Bobgunnia

Scientific classification
- Kingdom: Plantae
- Clade: Tracheophytes
- Clade: Angiosperms
- Clade: Eudicots
- Clade: Rosids
- Order: Fabales
- Family: Fabaceae
- Subfamily: Faboideae
- Tribe: Swartzieae
- Genus: Bobgunnia J.H.Kirkbr. & Wiersema (1997)
- Species: Bobgunnia fistuloides (Harms) J.H.Kirkbr. & Wiersema; Bobgunnia madagascariensis (Desv.) J.H.Kirkbr. & Wiersema;

= Bobgunnia =

Genus of legumes

Bobgunnia is a genus of flowering plants in the legume family, Fabaceae. It belongs to the subfamily Faboideae. It includes two species native to sub-Saharan Africa. The genus is named for Charles R. Gunn who was the director of the U.S. National Seed Herbarium for many years before his retirement.

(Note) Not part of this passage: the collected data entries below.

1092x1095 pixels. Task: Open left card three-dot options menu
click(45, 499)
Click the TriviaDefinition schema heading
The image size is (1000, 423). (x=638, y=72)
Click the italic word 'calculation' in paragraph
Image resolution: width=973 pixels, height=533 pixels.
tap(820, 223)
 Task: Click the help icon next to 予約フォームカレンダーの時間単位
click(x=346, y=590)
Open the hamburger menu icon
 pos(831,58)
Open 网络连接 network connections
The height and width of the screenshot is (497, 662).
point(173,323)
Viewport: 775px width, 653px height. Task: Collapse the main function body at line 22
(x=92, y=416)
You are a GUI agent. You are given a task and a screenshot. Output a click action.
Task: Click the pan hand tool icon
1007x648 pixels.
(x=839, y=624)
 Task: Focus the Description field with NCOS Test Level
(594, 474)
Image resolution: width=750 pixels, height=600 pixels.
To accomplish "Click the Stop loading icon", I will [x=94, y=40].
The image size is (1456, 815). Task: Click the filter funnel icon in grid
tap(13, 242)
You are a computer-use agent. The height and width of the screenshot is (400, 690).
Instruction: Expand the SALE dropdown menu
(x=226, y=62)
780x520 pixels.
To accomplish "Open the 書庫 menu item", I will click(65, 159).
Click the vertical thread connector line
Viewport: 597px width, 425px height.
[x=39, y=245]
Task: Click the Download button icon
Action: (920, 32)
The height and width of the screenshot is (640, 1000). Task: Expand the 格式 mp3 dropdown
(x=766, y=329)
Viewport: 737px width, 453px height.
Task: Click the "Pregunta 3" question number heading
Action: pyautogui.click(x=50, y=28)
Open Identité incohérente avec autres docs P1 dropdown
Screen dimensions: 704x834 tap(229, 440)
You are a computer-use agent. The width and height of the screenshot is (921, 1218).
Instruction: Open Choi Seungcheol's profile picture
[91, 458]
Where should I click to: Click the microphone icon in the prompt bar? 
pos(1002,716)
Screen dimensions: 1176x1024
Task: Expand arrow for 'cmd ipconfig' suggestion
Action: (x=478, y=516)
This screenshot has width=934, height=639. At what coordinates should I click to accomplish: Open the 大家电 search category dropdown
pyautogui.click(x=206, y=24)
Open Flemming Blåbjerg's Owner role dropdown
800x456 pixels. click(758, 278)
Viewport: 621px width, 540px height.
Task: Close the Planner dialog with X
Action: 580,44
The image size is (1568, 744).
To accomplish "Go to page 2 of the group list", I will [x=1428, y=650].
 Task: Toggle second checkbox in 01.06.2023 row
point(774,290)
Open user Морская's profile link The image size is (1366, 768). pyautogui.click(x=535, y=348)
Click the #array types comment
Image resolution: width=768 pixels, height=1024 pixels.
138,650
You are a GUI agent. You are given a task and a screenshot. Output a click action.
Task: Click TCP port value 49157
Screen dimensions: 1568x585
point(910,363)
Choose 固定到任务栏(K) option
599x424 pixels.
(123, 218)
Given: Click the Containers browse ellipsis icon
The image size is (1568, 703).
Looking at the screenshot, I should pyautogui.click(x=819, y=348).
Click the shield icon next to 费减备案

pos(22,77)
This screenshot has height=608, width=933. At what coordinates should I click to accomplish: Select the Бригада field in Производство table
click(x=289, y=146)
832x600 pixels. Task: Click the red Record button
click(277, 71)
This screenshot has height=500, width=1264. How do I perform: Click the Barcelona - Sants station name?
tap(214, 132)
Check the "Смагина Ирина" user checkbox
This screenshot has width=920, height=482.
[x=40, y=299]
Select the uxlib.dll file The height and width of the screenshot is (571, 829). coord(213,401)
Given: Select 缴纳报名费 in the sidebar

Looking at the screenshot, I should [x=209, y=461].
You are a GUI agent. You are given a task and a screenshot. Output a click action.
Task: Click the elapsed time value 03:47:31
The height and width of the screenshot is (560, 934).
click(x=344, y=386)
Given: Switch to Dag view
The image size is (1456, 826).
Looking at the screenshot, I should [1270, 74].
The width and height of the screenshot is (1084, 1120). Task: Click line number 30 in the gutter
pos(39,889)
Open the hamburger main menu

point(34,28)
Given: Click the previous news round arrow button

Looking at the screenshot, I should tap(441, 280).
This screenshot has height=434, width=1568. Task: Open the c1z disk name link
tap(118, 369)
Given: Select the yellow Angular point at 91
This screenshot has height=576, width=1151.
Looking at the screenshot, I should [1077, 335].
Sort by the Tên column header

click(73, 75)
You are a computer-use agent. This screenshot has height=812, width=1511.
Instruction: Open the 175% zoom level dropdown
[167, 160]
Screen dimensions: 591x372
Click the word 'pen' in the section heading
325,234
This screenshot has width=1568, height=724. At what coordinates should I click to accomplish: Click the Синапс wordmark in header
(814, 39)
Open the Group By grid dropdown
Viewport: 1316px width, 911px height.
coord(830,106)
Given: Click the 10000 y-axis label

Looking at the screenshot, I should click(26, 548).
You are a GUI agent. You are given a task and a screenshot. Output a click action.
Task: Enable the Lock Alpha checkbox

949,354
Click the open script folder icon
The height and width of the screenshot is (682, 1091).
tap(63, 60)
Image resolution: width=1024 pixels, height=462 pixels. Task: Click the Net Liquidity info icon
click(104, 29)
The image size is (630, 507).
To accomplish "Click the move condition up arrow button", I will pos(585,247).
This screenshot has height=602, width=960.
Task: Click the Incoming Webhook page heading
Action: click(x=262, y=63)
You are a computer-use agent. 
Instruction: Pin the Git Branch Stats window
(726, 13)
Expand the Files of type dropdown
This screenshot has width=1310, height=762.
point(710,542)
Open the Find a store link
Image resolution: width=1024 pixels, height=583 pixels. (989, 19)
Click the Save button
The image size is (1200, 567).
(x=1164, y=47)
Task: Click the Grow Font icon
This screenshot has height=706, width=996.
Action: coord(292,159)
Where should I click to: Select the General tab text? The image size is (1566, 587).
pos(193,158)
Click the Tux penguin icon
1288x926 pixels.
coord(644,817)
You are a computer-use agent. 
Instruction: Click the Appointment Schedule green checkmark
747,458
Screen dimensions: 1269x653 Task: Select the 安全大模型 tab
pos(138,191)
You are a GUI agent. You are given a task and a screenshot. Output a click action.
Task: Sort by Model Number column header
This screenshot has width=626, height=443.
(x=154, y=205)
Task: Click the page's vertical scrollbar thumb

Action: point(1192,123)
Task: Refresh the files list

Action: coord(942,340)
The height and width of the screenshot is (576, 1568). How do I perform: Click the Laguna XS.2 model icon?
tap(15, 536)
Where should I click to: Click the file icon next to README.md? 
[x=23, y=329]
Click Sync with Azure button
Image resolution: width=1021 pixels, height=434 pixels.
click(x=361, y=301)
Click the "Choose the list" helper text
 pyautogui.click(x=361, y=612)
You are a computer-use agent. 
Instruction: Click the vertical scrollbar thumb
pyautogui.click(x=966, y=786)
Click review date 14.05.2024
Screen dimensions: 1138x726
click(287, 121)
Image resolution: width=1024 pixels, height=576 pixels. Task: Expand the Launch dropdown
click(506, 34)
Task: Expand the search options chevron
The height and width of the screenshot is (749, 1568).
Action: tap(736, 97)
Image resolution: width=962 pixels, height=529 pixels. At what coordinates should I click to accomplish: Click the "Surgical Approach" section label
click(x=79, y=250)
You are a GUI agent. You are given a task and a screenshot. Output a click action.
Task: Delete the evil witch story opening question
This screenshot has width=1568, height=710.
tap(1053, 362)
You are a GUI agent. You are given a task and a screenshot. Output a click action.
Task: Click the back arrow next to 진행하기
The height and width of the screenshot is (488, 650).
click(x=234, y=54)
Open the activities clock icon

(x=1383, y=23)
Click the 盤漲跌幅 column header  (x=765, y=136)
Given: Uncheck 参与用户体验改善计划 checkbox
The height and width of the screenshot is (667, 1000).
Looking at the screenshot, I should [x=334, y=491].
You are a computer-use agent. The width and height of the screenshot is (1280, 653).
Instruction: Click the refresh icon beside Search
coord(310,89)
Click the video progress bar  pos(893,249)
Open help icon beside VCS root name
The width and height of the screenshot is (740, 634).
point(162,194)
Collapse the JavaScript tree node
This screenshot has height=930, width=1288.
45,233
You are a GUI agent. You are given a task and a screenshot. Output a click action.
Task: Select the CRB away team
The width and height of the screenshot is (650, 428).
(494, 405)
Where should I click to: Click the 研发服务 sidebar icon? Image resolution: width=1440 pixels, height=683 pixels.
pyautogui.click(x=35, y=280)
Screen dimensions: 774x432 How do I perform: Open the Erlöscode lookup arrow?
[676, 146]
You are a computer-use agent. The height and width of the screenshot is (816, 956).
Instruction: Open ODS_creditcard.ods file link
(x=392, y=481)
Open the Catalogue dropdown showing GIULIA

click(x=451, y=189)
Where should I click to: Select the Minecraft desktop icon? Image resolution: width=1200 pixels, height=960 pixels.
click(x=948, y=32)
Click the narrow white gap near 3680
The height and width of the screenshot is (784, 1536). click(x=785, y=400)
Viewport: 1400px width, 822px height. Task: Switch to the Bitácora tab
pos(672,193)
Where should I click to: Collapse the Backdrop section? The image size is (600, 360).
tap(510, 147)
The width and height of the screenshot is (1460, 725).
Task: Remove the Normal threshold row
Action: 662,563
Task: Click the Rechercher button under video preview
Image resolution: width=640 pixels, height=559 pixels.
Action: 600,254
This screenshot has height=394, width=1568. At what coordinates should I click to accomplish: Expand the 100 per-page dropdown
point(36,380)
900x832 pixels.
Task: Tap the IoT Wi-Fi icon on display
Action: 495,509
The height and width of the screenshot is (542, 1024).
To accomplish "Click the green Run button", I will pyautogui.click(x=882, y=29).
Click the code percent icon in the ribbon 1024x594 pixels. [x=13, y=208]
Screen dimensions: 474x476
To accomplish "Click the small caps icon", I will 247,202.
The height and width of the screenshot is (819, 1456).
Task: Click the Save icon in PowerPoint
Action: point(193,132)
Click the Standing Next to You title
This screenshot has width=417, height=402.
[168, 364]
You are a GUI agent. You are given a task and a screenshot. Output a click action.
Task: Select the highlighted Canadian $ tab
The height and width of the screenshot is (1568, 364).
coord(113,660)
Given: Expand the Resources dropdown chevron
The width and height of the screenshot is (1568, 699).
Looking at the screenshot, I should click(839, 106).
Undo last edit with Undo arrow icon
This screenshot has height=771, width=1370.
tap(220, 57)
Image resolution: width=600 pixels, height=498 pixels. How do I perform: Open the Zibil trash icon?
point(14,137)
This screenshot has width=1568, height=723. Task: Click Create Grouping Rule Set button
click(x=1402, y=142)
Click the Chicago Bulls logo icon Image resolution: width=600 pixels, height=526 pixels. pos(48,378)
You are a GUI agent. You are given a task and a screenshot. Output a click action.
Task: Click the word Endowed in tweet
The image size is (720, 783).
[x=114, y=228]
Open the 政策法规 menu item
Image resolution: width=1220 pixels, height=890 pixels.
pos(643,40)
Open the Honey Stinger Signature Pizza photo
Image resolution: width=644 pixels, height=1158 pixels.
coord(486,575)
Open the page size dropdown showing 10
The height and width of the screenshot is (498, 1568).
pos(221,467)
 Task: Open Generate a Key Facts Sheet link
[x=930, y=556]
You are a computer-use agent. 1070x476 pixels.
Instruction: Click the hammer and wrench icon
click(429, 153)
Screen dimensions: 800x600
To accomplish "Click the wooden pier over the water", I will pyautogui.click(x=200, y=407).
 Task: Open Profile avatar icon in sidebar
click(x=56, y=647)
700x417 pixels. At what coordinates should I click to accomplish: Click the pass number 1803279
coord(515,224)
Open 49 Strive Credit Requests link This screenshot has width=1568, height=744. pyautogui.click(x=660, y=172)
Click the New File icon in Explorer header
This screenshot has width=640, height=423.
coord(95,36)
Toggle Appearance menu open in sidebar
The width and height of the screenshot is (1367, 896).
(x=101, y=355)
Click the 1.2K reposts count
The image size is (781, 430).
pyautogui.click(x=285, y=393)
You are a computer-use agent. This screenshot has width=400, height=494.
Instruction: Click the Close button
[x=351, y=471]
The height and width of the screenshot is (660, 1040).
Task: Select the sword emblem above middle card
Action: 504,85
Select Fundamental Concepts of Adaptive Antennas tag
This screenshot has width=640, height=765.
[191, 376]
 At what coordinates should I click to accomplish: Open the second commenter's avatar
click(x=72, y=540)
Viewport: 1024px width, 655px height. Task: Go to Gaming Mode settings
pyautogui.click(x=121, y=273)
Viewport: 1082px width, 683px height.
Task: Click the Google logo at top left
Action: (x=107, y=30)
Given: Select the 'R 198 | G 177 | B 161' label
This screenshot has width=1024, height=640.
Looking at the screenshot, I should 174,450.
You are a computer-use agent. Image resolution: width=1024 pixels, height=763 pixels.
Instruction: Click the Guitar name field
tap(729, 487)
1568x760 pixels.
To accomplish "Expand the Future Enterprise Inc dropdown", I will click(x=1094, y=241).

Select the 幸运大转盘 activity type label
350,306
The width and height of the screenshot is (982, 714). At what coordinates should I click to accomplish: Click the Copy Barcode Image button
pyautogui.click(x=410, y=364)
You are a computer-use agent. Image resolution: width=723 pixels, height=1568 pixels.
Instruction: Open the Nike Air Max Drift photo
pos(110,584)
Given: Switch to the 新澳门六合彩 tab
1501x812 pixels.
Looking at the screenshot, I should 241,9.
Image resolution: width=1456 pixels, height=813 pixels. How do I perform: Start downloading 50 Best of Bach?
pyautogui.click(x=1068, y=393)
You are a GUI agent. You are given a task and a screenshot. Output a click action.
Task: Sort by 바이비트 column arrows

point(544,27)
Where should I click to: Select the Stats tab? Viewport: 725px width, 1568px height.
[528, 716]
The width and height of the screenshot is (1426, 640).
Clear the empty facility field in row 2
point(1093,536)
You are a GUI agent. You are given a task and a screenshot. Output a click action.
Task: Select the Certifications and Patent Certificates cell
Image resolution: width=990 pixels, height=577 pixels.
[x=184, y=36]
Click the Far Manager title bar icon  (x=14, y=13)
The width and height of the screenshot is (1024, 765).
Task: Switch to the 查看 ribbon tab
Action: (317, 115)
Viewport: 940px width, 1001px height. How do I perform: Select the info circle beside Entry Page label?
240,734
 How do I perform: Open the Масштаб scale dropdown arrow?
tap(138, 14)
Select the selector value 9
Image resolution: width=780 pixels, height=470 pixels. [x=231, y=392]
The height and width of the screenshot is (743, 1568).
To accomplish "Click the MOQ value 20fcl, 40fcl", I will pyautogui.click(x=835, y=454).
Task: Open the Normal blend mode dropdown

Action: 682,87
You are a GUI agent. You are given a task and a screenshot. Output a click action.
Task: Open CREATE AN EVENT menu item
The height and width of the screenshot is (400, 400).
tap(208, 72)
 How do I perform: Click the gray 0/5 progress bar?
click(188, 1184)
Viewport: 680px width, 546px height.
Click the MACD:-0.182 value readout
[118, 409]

- Bobgunnia fistuloides (Harms) J.H.Kirkbr. & Wiersema – western and central Africa, from Guinea to the Central African Republic and Democratic Republic of the Congo
- Bobgunnia madagascariensis (Desv.) J.H.Kirkbr. & Wiersema – western, central, and southern Africa, from Guinea to Chad, Tanzania, northern South Africa, and Namibia.
Both of these are sometimes sold as Pau Rosa.